The cost of installing new landscaping varies based on the types of plants you wish to use and the extent of your greenspace. Plants that need to be imported, for example, can make a huge difference in cost, as can water features. That being said, the average American spends between 5 to 10% of the total value of their home on landscaping.

What is a fair price for landscaping maintenance?

Costs can vary dramatically depending on the extent of your landscaping and the diversity of the plants within. On average, you can expect landscapers to charge between $50 and $100 per hour. Any additional crew will cost between $25 and $50 per hour per person. Of course, there are some geographical determinants as well, so individuals living in wealthier regions should expect to spend around 20% more per hour per person.

How do I make my landscaping drought resistant?

If you live in an arid region, then water conservation should be an important part of your landscape plan. Drought resistant landscaping typically refers to the use of the local plantlife as a core part of your landscape.
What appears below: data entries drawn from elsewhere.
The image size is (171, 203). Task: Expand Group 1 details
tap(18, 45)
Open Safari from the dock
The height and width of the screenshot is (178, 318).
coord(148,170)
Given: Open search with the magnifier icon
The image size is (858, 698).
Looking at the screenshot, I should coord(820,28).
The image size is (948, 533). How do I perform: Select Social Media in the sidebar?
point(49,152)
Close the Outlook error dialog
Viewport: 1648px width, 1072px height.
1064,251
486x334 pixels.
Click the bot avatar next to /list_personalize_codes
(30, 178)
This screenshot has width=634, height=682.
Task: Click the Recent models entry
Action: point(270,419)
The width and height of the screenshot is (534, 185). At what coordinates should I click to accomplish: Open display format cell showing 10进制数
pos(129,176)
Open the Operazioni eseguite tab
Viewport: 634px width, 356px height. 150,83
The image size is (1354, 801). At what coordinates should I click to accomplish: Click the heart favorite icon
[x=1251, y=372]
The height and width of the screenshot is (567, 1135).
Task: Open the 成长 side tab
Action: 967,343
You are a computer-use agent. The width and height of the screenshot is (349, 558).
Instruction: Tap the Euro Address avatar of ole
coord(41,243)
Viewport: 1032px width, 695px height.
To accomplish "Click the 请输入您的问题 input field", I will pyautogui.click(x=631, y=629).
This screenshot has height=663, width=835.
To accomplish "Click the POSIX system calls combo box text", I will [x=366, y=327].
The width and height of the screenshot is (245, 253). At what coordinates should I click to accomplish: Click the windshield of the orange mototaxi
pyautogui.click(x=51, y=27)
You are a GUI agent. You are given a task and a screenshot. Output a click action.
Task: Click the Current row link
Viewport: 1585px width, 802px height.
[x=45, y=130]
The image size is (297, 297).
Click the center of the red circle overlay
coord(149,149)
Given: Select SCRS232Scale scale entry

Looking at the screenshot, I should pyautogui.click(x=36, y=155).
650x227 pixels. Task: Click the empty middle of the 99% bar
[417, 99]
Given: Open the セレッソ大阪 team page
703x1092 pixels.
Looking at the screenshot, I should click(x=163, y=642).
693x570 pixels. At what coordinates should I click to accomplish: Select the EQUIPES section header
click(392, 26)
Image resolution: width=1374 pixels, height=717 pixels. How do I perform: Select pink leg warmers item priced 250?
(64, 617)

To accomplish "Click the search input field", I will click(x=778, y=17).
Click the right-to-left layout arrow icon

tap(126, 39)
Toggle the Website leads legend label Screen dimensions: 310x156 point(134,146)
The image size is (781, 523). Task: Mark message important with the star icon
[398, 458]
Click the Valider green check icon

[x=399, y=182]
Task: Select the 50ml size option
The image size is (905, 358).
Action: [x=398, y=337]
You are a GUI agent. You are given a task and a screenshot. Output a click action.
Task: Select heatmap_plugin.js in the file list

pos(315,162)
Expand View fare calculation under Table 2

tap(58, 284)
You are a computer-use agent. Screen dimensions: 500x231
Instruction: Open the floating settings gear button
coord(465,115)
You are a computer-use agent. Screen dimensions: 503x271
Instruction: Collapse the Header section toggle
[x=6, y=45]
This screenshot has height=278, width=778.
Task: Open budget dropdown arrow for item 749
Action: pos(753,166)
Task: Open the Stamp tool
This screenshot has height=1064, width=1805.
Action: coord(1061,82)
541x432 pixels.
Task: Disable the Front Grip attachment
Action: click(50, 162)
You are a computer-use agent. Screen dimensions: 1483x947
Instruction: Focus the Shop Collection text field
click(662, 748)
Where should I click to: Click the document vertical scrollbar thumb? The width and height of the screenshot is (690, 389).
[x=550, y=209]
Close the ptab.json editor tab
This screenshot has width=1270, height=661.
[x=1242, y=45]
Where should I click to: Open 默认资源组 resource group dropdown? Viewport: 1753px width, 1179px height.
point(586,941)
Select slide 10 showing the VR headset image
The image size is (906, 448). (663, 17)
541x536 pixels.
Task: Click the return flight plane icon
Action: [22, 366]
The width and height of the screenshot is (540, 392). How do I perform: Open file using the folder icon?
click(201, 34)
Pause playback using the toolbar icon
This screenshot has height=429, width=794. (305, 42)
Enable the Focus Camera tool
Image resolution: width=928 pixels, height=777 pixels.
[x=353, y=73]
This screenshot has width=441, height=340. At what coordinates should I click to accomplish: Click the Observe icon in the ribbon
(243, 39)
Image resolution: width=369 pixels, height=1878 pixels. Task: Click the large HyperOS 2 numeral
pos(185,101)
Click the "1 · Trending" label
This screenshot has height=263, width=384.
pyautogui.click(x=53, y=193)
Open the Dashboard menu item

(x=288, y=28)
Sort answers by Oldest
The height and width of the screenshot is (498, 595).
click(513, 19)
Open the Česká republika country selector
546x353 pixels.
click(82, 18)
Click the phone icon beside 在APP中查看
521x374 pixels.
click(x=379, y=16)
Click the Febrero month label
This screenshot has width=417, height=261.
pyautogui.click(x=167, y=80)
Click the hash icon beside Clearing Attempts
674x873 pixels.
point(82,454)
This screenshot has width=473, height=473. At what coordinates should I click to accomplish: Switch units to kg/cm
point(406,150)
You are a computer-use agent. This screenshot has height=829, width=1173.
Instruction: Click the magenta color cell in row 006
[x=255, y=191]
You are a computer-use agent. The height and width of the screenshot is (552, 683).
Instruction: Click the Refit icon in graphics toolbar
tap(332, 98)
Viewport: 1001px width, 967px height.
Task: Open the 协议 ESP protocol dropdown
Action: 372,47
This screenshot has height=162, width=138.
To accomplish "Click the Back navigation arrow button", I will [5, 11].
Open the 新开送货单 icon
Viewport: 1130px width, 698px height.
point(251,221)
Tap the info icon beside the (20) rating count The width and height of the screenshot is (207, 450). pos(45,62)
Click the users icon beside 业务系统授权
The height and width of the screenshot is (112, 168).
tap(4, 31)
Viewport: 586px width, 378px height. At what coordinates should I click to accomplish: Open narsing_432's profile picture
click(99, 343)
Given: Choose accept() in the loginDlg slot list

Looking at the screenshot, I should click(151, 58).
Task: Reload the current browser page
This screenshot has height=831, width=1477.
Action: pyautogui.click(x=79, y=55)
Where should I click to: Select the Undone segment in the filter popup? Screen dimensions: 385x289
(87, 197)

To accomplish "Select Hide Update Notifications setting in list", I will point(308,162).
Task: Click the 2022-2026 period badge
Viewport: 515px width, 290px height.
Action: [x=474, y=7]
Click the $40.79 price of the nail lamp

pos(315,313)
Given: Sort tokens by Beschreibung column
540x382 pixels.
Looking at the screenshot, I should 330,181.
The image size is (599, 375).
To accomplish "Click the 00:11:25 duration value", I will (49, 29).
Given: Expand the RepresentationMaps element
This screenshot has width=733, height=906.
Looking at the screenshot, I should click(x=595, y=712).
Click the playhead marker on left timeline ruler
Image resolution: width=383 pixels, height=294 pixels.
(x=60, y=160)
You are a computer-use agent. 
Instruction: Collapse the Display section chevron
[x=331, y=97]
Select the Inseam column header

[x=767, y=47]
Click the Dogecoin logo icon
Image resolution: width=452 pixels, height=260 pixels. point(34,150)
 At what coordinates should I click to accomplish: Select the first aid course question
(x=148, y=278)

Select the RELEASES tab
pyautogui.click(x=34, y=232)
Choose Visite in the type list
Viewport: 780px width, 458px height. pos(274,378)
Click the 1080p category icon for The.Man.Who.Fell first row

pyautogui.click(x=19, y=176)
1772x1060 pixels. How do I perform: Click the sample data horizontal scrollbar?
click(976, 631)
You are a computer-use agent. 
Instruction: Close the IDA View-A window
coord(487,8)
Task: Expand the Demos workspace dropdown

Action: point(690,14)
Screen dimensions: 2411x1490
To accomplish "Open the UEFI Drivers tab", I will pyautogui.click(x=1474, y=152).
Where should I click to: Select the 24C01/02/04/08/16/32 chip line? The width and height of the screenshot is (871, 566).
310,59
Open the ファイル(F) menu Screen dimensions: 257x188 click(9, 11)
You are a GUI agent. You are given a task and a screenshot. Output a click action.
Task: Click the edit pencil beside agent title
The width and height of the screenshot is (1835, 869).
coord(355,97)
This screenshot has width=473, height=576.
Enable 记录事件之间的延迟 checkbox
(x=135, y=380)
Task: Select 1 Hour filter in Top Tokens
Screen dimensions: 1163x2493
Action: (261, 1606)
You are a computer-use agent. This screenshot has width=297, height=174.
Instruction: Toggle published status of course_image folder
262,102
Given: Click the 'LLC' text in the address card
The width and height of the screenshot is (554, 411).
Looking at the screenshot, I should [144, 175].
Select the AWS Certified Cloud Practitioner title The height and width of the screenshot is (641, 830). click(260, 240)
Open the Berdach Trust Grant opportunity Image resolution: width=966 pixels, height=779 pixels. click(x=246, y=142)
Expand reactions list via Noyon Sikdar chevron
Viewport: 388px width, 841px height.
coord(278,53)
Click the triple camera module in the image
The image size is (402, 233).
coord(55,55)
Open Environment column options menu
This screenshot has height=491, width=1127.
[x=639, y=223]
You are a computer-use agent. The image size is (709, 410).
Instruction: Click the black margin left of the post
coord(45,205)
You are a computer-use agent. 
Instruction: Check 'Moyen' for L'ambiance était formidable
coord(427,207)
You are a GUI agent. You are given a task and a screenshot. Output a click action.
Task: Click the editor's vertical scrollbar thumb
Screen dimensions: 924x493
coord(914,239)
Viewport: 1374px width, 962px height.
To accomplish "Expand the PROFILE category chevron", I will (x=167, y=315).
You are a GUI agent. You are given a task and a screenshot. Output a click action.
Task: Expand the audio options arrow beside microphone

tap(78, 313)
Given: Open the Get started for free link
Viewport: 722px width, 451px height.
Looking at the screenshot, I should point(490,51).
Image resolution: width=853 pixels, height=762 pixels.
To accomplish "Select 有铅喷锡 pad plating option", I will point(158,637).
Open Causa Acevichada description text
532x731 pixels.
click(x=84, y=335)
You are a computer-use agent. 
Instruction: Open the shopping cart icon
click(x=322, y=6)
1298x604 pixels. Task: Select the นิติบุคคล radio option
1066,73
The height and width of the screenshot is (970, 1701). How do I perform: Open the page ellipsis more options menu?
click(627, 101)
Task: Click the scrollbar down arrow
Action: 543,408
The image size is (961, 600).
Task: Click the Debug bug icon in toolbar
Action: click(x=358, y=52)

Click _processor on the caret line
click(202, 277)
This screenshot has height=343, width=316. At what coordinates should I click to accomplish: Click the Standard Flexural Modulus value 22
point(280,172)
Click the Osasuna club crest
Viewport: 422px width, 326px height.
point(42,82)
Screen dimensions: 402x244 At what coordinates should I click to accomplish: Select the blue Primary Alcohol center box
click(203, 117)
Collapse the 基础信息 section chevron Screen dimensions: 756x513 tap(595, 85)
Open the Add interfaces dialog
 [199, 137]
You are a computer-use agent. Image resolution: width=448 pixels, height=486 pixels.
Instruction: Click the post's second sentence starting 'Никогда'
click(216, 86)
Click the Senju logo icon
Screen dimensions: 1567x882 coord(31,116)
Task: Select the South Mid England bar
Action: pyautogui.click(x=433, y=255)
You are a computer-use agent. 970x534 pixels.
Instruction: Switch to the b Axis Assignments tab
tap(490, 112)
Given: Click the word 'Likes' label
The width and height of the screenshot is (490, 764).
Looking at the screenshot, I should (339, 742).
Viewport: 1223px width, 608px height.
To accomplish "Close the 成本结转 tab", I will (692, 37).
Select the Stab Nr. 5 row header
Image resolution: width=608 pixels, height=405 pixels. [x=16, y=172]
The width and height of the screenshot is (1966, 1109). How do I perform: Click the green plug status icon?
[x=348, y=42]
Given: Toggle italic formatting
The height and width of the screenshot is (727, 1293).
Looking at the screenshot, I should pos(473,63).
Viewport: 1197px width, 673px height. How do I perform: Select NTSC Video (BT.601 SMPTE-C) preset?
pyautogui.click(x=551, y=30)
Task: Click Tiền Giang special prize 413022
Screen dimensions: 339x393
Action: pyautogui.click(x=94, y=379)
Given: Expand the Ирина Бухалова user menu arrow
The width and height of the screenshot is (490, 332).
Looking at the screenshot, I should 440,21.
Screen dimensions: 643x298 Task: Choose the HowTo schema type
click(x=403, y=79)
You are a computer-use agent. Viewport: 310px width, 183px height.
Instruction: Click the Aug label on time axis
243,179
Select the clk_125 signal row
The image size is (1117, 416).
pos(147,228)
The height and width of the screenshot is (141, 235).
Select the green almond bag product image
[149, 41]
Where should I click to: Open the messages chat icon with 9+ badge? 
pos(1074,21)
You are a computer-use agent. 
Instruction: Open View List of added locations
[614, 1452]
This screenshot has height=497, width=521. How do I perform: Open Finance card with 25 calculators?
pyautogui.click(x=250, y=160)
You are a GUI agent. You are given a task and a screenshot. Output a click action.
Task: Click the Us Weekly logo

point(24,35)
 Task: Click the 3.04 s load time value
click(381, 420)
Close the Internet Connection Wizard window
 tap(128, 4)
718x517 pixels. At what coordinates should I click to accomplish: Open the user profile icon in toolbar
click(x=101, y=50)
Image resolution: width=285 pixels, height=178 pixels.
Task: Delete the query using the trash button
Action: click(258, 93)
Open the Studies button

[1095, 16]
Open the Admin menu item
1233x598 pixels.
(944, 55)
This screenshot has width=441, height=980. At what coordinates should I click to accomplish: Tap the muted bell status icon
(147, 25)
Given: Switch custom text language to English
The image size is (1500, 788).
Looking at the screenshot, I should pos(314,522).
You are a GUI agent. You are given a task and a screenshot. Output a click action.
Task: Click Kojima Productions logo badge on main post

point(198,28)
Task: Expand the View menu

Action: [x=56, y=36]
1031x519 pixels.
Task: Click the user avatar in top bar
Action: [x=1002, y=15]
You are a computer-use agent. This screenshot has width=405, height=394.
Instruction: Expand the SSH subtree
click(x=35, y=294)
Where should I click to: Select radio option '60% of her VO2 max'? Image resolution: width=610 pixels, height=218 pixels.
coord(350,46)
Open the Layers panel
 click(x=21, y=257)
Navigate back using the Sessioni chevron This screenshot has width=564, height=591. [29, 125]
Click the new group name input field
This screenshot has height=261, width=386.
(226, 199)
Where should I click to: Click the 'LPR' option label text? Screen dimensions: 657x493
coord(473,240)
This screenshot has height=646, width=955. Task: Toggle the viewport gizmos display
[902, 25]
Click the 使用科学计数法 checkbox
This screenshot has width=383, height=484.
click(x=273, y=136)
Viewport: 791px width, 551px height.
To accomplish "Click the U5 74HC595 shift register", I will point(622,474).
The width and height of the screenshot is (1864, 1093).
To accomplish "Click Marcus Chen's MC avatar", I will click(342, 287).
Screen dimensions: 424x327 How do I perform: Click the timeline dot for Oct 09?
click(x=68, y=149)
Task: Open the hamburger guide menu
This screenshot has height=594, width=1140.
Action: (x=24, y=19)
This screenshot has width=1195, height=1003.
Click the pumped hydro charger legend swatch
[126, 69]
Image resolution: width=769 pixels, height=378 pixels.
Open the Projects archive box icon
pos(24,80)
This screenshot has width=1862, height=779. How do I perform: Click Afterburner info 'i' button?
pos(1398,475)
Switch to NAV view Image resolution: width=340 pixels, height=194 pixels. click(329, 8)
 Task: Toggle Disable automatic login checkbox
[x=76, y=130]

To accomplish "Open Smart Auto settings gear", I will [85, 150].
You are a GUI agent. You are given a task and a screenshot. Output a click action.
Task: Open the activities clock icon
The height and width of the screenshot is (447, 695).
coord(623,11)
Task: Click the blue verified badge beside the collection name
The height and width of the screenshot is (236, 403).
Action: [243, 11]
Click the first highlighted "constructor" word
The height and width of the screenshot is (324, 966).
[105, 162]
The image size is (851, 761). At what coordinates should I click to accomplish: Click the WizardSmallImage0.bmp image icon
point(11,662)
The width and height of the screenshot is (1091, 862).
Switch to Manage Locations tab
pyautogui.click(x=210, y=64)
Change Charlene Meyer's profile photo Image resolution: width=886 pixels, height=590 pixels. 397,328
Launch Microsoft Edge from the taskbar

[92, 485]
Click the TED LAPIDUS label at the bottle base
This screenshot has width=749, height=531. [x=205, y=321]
Believe it or not, there are tons of regional grasses and flowers that can be combined to create beautiful, artistic effects. Speak to a local landscape expert to find out what local plant life could make your yard environmentally friendly or ask them about using retaining walls and mulch to minimize your irrigation requirements.

How can I make my landscaping environmentally friendly?

If you're concerned about your environmental impact, then making small changes to your landscaping is one way that you can support local wildlife and reduce your encroachment on their natural habitat. Planting local wildflowers and grasses is a great start. However, if you'd rather stick with a conventional lawn, then consider putting out bird feeders and small sources of fresh water to help sustain a diverse ecosystem.

How do I practice sustainable pest control to protect my landscaping?

Making the switch from poisons can be a challenge if those were your primary pest control methods in the past. Fortunately, there is a relatively easy way you can discourage pesky critters from taking over your yard with just a little initial research. The method is known as biocontrol, and all you really have to do is find out what animal naturally preys on the pest you're struggling with. In the same way that you might release a box of ladybugs on your rosebushes to reduce the afid population, you can build bat boxes to reduce insect populations and owl boxes to reduce rodent populations. Not only will your landscaping look more beautiful than ever, but you'll have cool wildlife right outside your windows.

Is there a safe way to treat the weeds invading my landscaping?

Weed control has as much to do with initial planning as it does with regular maintenance. When you're first planting, install a layer of weed guard and cover it with mulch. Not only will this prevent weeds from popping through, but it will reduce water run-off. For those weeds that do make their way through, make sure you remove them at the root and avoid disturbing the surrounding soil. However, if you planned correctly, these will be few and far between.

How do I prevent erosion from ruining my landscaping?

Erosion is a natural process that can't be avoided. Luckily, proper planning can keep it in check. When you're sketching out your landscaping plans, ask your landscaper about erosion control. An expert landscaper will be able to identify the points in your yard that are most likely to erode the next time it rains or snows. Together, you can decide where to use retaining walls, curbs, mulch, and rock to make sure everything stays where it belongs.

Can my landscaping help prevent burglary?

Although this may seem like a weird question, properly maintained landscaping can actually make your home a less desirable target. Research shows that criminals prefer to target homes with overgrown trees or shrubs close to the home, which allow them to move about undetected. Criminals also tend to target houses that use landscaping to shield their home from wandering eyes. Unfortuantely, it also shields criminals from being seen by your neighbors. Consider this when making your landscaping plans to minimize your chances of being targeted.